** Aim of the exercise **
Copy out each of the lines below word for word, leaving out the pictures.

** Records **
>> Start
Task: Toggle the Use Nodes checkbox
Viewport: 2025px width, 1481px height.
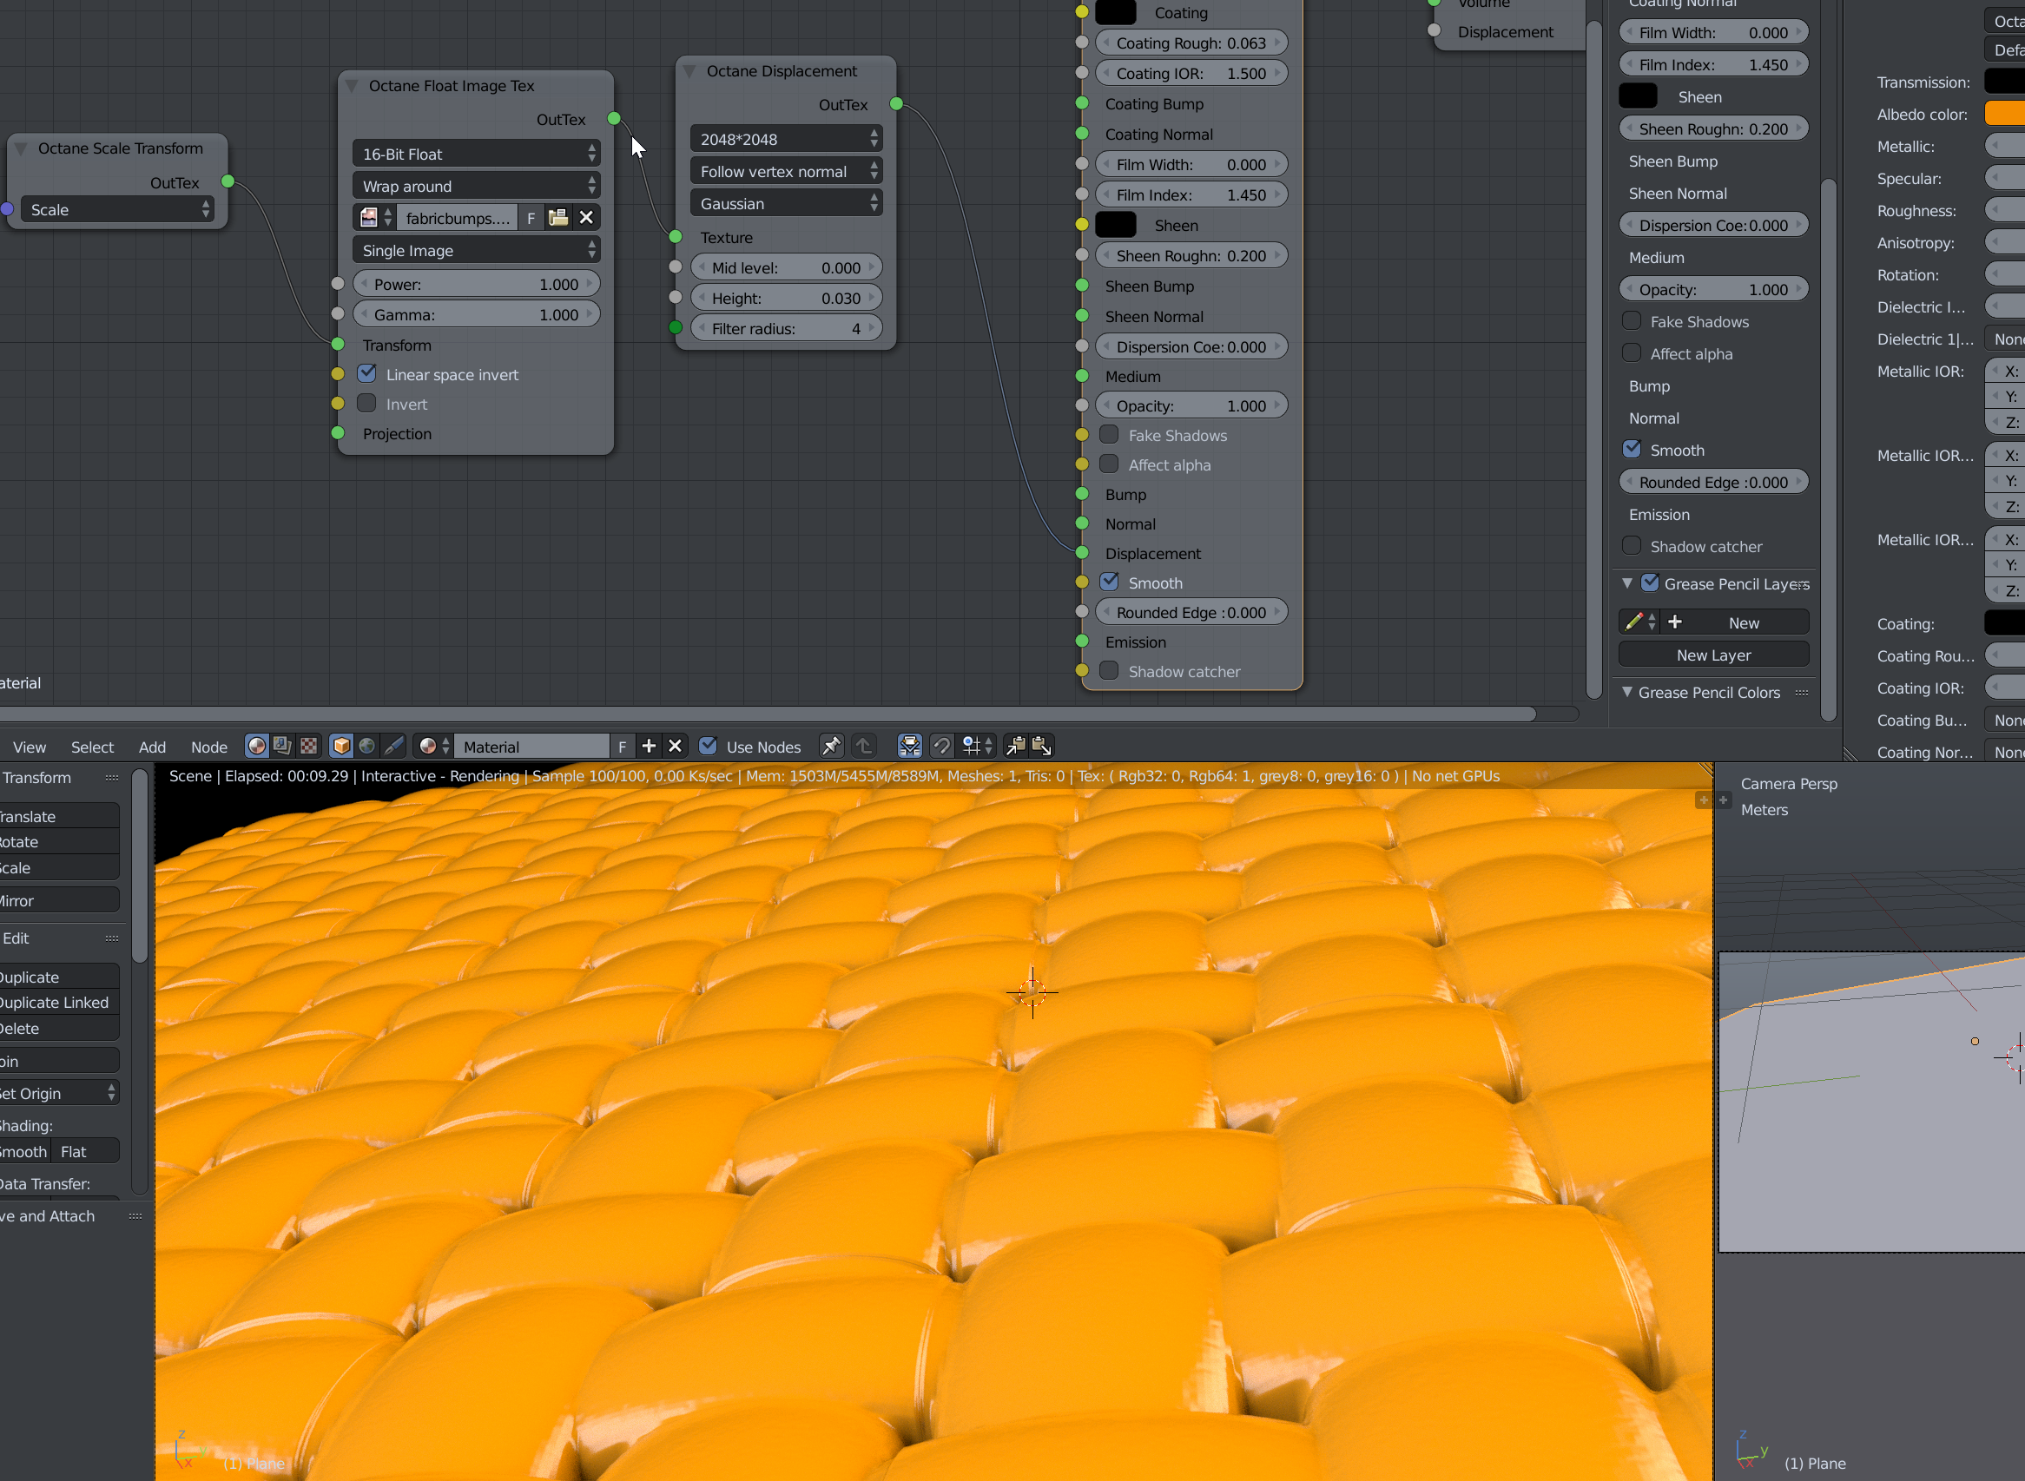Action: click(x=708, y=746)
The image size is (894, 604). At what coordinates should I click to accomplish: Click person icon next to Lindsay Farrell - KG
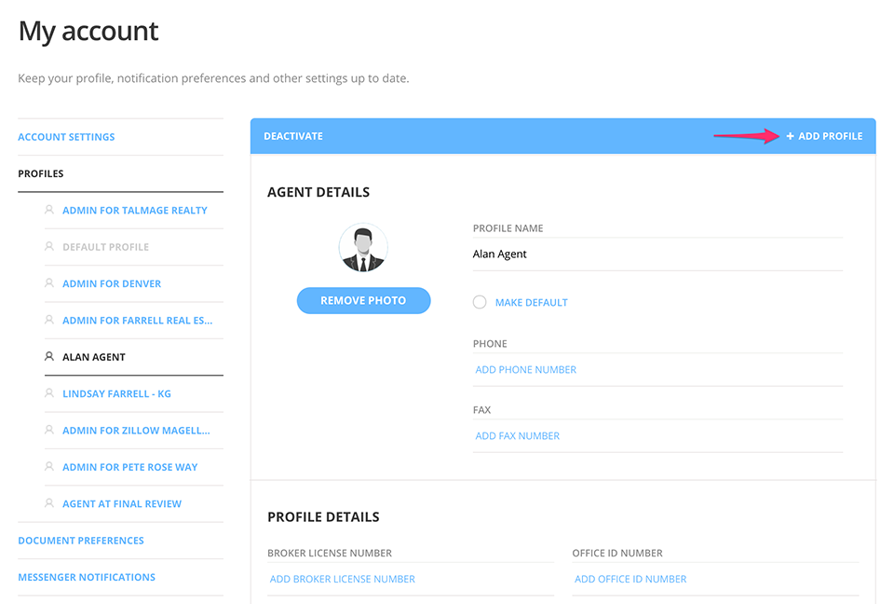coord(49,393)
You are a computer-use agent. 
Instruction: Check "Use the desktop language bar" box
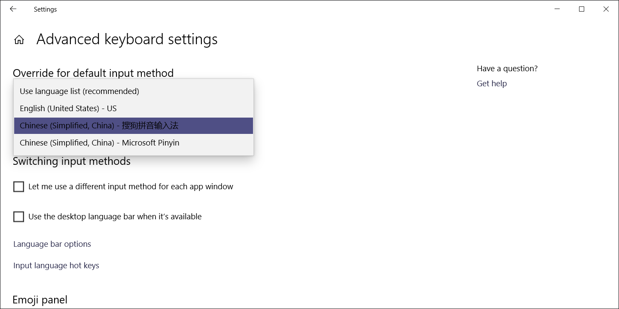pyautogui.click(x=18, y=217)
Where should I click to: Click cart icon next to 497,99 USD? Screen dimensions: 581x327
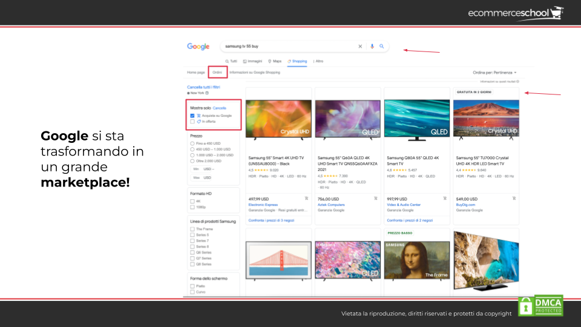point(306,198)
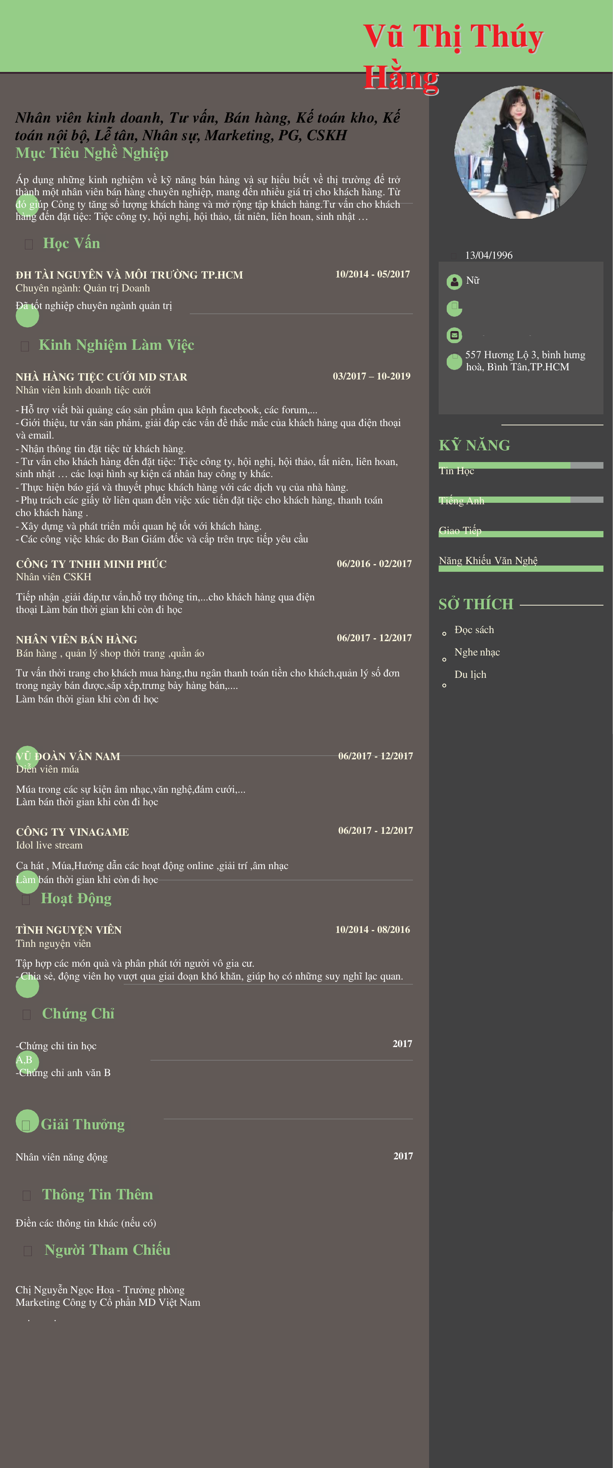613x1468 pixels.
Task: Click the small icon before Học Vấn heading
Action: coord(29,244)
>> End
** Expected answer **
Task: Toggle the Use Nodes checkbox
Viewport: 2025px width, 1481px height.
Action: click(x=708, y=746)
The image size is (894, 604). At what coordinates should I click to accomplish: Click person icon next to Lindsay Farrell - KG
coord(49,393)
You are a computer-use agent. 
Instruction: Check "Use the desktop language bar" box
pyautogui.click(x=18, y=217)
Where should I click to: Click cart icon next to 497,99 USD? Screen dimensions: 581x327
point(306,198)
613x1468 pixels.
Task: Click the small icon before Học Vấn heading
Action: coord(29,244)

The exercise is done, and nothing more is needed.